Путешествие по Тавриде прочел я с чрезвычайным удовольствием. Я был на полуострове в тот же год и почти в то же время, как и И. М.[уравьев-Апостол]. Очень жалею, что мы не встретились. Оставляю в стороне остроумные его изыскания; для поверки оных потребны обширные сведения самого автора. Но знаешь ли, что более всего поразило меня в этой книге? различие наших впечатлений. Посуди сам.
Из Азии переехали мы в Европу на корабле. Я тотчас отправился на так называемую Митридатову Гробницу (развалины какой-то башни), там сорвал цветок для памяти и на другой день потерял [его] без всякого сожаления. Развалины Пантикапеи не сильнее подействовали на мое воображение. Я видел следы улиц, полузаросший ров, старые кирпичи — и только. Из Феодосии до самого Юрзуфа ехал я морем. Всю ночь не спал. Луны не было, звезды блистали; передо мною, в тумане, тянулись полуденные горы…. „Вот Чатырдаг“, сказал мне капитан.

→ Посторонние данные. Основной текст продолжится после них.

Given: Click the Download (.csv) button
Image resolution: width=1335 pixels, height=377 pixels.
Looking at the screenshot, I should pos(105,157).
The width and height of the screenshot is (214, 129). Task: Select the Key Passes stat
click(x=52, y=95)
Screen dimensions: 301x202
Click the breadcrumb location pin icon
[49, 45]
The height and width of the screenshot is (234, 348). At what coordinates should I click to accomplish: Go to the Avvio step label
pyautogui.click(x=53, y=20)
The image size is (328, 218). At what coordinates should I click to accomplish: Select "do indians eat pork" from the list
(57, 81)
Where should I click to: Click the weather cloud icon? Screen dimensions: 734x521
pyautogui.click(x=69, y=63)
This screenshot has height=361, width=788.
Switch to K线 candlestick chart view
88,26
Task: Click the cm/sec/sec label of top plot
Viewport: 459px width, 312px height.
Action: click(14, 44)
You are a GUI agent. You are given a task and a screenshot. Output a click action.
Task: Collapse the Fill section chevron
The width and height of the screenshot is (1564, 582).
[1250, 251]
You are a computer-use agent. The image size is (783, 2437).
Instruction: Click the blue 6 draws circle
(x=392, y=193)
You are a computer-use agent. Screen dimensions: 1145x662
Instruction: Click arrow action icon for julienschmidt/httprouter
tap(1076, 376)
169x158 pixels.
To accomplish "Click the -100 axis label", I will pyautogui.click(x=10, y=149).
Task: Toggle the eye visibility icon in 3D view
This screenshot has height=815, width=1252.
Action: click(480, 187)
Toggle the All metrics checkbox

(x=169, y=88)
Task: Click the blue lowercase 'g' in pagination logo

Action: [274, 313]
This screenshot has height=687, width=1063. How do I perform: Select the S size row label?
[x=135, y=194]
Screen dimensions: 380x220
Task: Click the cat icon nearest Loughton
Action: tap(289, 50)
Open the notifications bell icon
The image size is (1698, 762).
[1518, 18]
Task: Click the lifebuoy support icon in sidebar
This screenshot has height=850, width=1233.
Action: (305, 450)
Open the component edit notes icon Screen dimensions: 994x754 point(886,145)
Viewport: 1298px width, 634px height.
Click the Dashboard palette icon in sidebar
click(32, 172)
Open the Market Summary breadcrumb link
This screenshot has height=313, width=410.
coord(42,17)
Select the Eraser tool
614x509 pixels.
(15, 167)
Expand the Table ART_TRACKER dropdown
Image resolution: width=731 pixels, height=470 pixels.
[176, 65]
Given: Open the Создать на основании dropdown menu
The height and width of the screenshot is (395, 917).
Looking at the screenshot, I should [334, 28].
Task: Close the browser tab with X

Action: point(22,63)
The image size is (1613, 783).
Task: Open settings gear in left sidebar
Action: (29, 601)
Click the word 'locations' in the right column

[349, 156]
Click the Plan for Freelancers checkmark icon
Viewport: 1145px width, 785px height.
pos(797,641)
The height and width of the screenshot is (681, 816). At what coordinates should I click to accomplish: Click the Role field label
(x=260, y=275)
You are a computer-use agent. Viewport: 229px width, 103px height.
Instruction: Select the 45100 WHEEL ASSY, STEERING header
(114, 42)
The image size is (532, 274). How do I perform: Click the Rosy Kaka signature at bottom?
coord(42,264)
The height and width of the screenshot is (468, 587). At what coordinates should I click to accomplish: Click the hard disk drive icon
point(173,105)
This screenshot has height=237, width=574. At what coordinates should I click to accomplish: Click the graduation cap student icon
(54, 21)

Я не различил его, да и не любопытствовал. Перед светом я заснул. Между тем корабль остановился в виду Юрзуфа. Проснувшись, увидел я картину пленительную: разноцветные горы сияли; плоские кровли хижин татарских издали казались ульями, прилепленными к горам; тополи, как зеленые колонны, стройно возвышались между ими; с права огромный Аю-Даг…. и кругом это синее, чистое небо и светлое море, и блеск и воздух полуденный…..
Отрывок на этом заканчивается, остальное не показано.